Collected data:
··········

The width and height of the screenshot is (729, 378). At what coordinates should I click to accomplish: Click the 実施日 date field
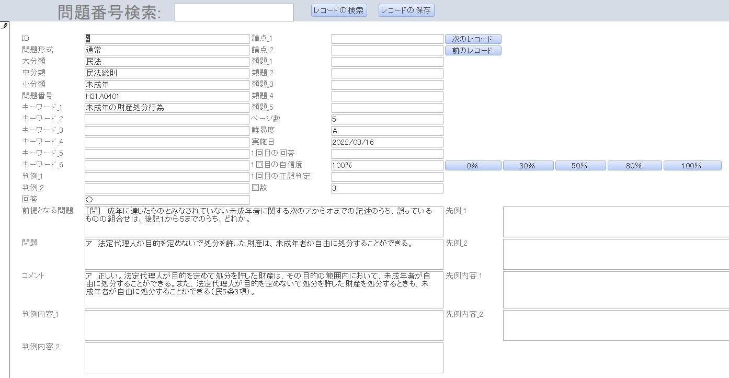pos(387,142)
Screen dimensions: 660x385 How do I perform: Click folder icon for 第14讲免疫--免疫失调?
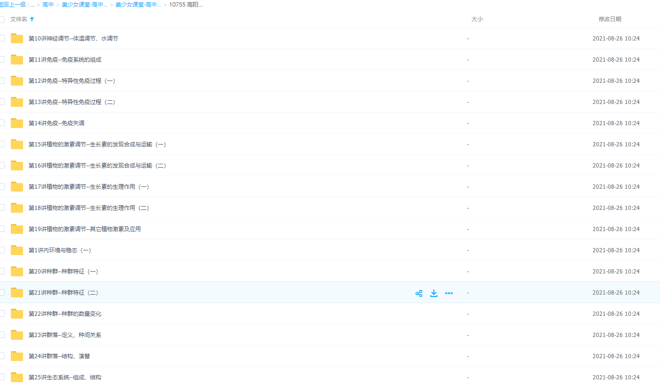click(17, 123)
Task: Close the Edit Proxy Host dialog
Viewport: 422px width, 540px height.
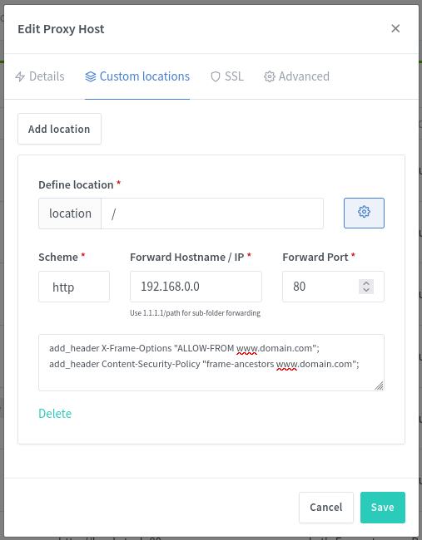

··········

■ **Your objective**
Your answer must restate the entries word for word and contain no pictures.

■ **Answer box**
The width and height of the screenshot is (729, 378). At what coordinates should I click to accomplish: Click the 実施日 date field
pos(387,142)
Screen dimensions: 660x385 How do I perform: Click folder icon for 第14讲免疫--免疫失调?
click(17, 123)
Task: Close the Edit Proxy Host dialog
Viewport: 422px width, 540px height.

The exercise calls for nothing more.